## Stored data entries
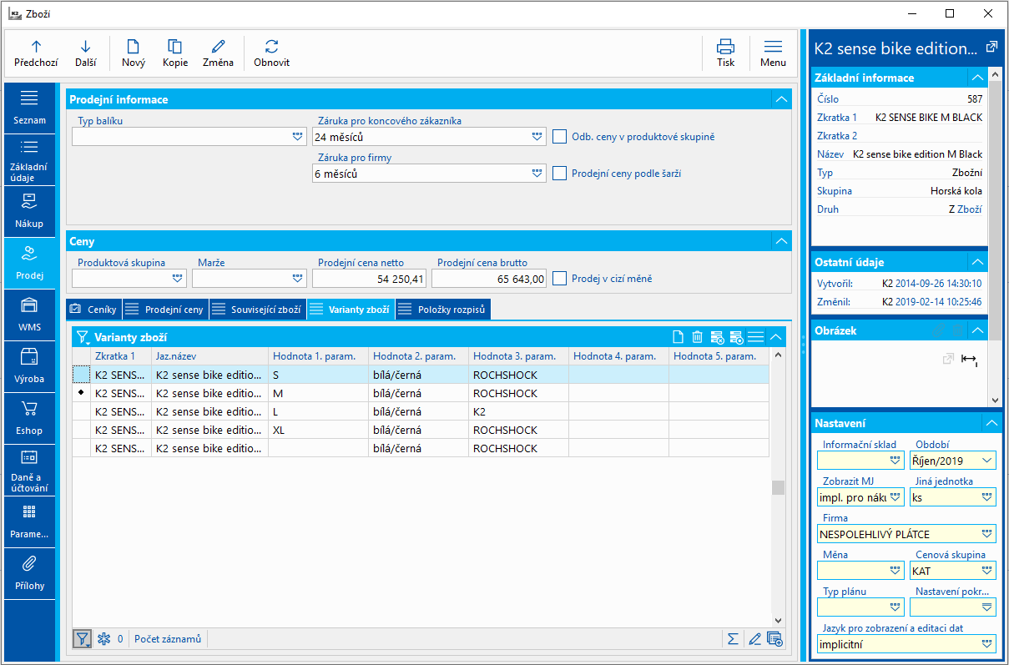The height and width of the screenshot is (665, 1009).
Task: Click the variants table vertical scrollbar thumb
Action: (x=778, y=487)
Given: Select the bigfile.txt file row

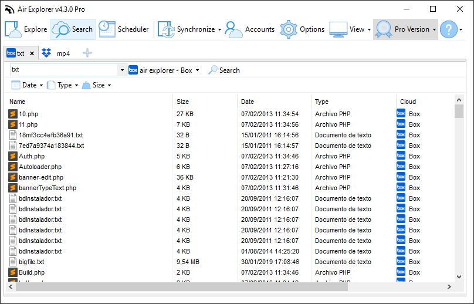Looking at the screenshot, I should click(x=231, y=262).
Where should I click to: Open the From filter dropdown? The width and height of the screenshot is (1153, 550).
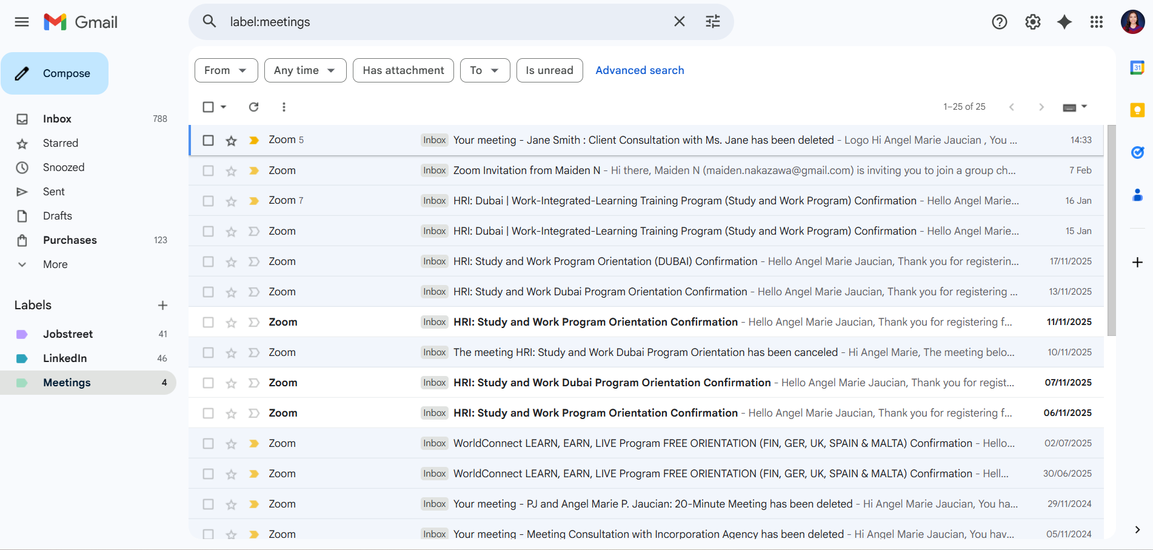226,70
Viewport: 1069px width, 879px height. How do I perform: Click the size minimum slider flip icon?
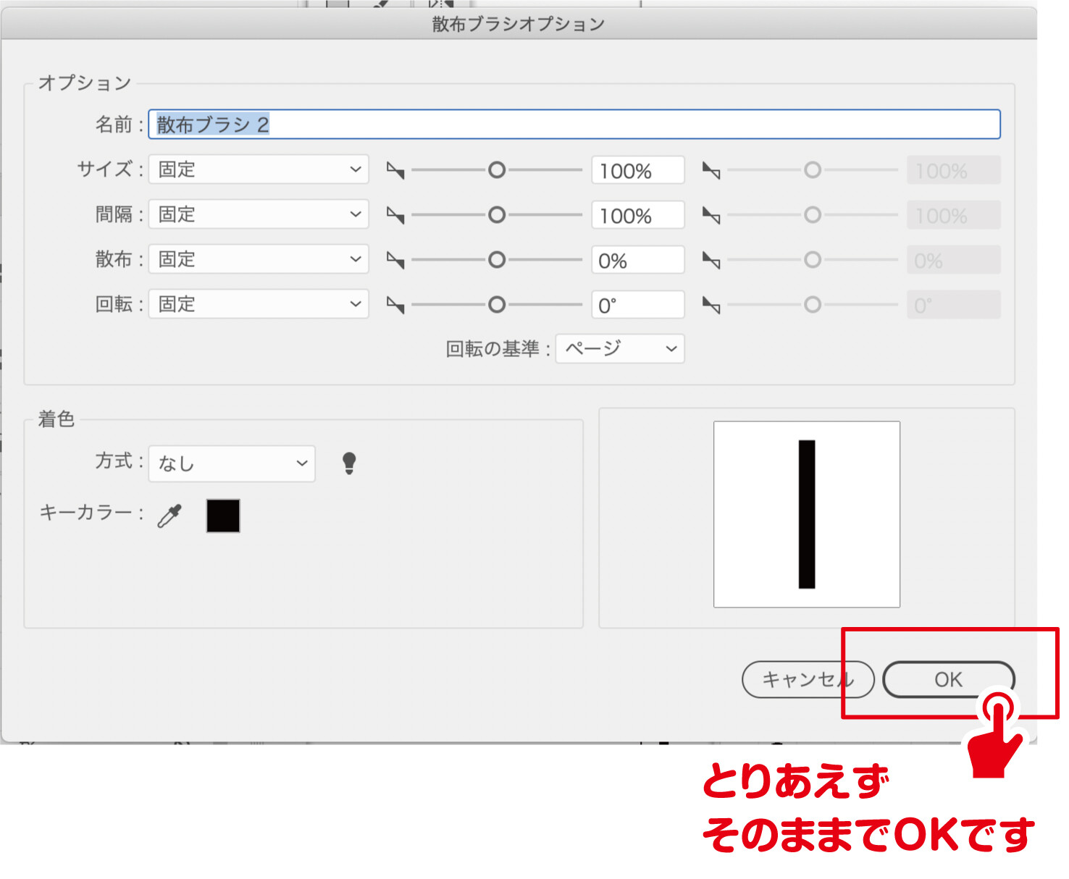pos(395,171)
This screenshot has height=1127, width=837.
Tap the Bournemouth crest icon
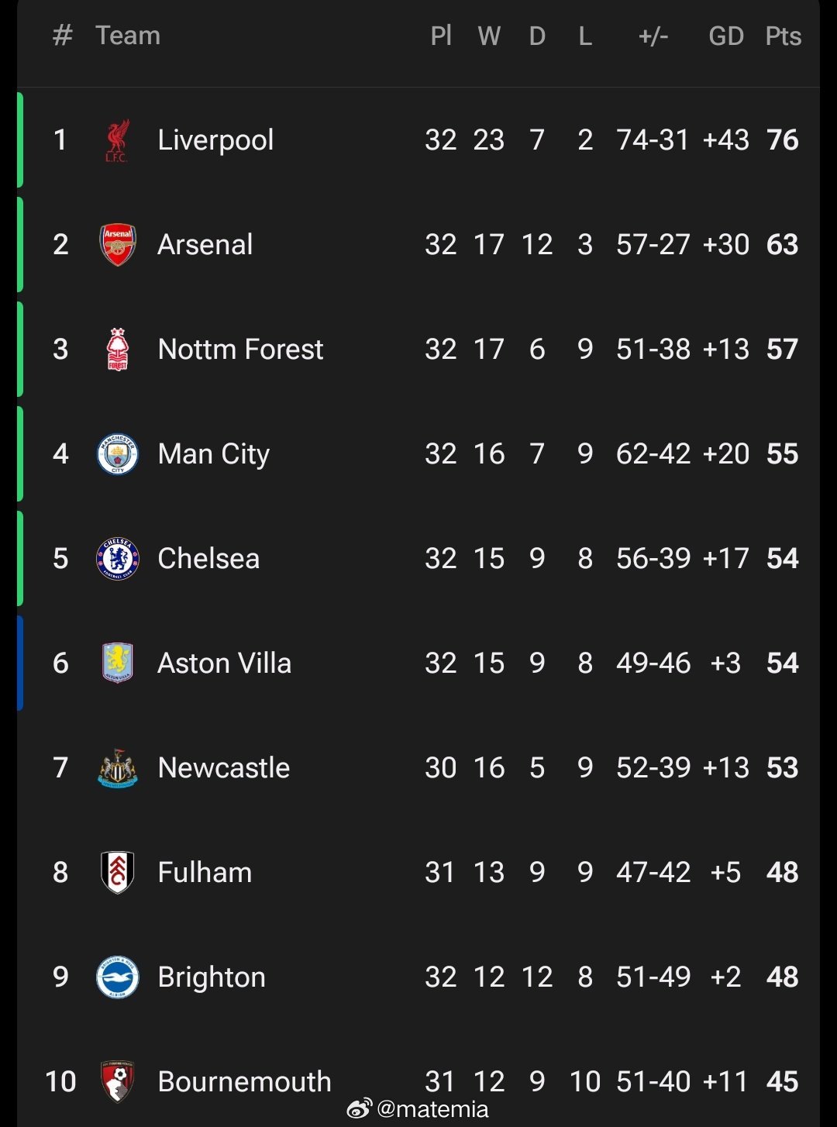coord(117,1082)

## TO DO
Find the line that contains "Where should I", then write out that line and every line after it through the end of the records, exactly. Leave the pictures out.

## EXPECTED ANSWER
Where should I click to: Open the From filter dropdown? The width and height of the screenshot is (1153, 550).
226,70
Viewport: 1069px width, 879px height. How do I perform: Click the size minimum slider flip icon?
pos(395,171)
This screenshot has height=1127, width=837.
Tap the Bournemouth crest icon
coord(117,1082)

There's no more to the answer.